Dances from the Garden
The Carolyn Dorfman Dance Company, Nai-Ni Chen Dance Company, The American Repertory Ballet Company
March 4, 2004 – State Theatre, New Brunswick, New Jersey
By Marshall Huntenberger
"Dances From The Garden” was accurately billed as “an evening of dance with three accomplished New Jersey dance ensembles.” Three independent dance troupes performed their individual brands of dance and performance art. The actual presentation was in a different order from the program and which ended up being a very smart change.
First, The Carolyn Dorfman Dance Company performed a varied set of dances/stories. The Dorfman presentation included narratives with several of the dances. That delighted the children in attendance and brought Radio City presentations to mind. "The Pilgrimage" and "The Yam Story" had that particular flavor to them.
I found all the work presented by Dorman to be professional and well considered although not my particular cup if tea. Throughout the performance I thought that more rehearsals would have been beneficial although several of the dances were well honed. All-in-all I can’t tell you to see The Carolyn Dorfman Dance Company, nor can I tell you to avoid them. Take note that I’m not saying much about the content the performance itself. I found the content bland while competent but uninteresting.
I was very glad that Dorfman was put on first and not second as the program showed as soon as Nai Ni Chen took the stage. WOW… Chen has energy and fabulous focus and expertise, precision. "Calligraphy II," Nai Ni Chen’ s program for the evening uses Chinese calligraphy as inspiration, and goodness are they inspired! What wonderful movement and focus. The dancers ranged in size from a tiny woman who seemed to turn into fluid electricity to a large powerful man who at once overpowered the stage and touched the audience’s heart. The stage set design was wonderful with outstanding lighting and space management.
I cannot say great things about the music used by Nai Ni Chen which mimicked traditional Chinese music while bringing to mind really bad science fiction.
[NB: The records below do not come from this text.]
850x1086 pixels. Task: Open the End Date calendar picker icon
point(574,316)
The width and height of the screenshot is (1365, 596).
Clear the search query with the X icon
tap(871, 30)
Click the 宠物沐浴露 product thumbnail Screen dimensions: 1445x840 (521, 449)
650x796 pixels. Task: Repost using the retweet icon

I would have preferred more traditional Chinese music in keeping with the beauty and wonder of the presentation.
Nai Ni Chen closed the show by using long flowing fabric banners to create shapes and movements smartly utilizing color and motion. I was transfixed and delighted overall with Nai Ni Chen. I can recommend seeing this innovative, focused dance troupe heartily.
The best was last. The American Repertory Ballet put on a stunning, interesting performance. I was very impressed with Graham Lustig’s choreography, delightfully presented in this wonderful program. The costumes were also noteworthy and interesting providing everyone with the thrill of seeing the attractive dancers at their best. Brightly colored Speedos never are a bad thing!
The program titled “Vista” was fabulous, sublime, hypnotic and skillful. The music by John and Evan Lurie, a bluesy-jazz meld, captivated the audience immediately. The movements were truly choreographed – skillful and delightful. This dance troupe has ballet in its blood and shows that pedigree joyously. The second dance in "Vista," a duet set to jazz was hypnotic, erotic and joyful. I wish I could credit which of the dancers in the company performed this piece but neither the program nor their web site was clear enough to do so.
The stage had blacked out panels that allowed the dancers to disappear, reappear and frame from one place to another. One wonderful move had a male dancer run and disappear - an instant later a female dancer appeared moving backward from the site of the disappearance. The use of the stage design to present and modify movement was interesting and masterful.
American Repertory Ballet, headquartered at Princeton, is high on my list of dance companies to see. I look forward to seeing more and different programs choreographed by Mr. Lustig. Oh and I was sitting in the first row of the balcony, a ways from the stage so I don’t know if ARB heard me during their bows, so, B R A V O, a great performance.
Not a bad evening, three of three competent, varied, dance presentations. Thank you, State Theatre of New Brunswick, for an enjoyable evening.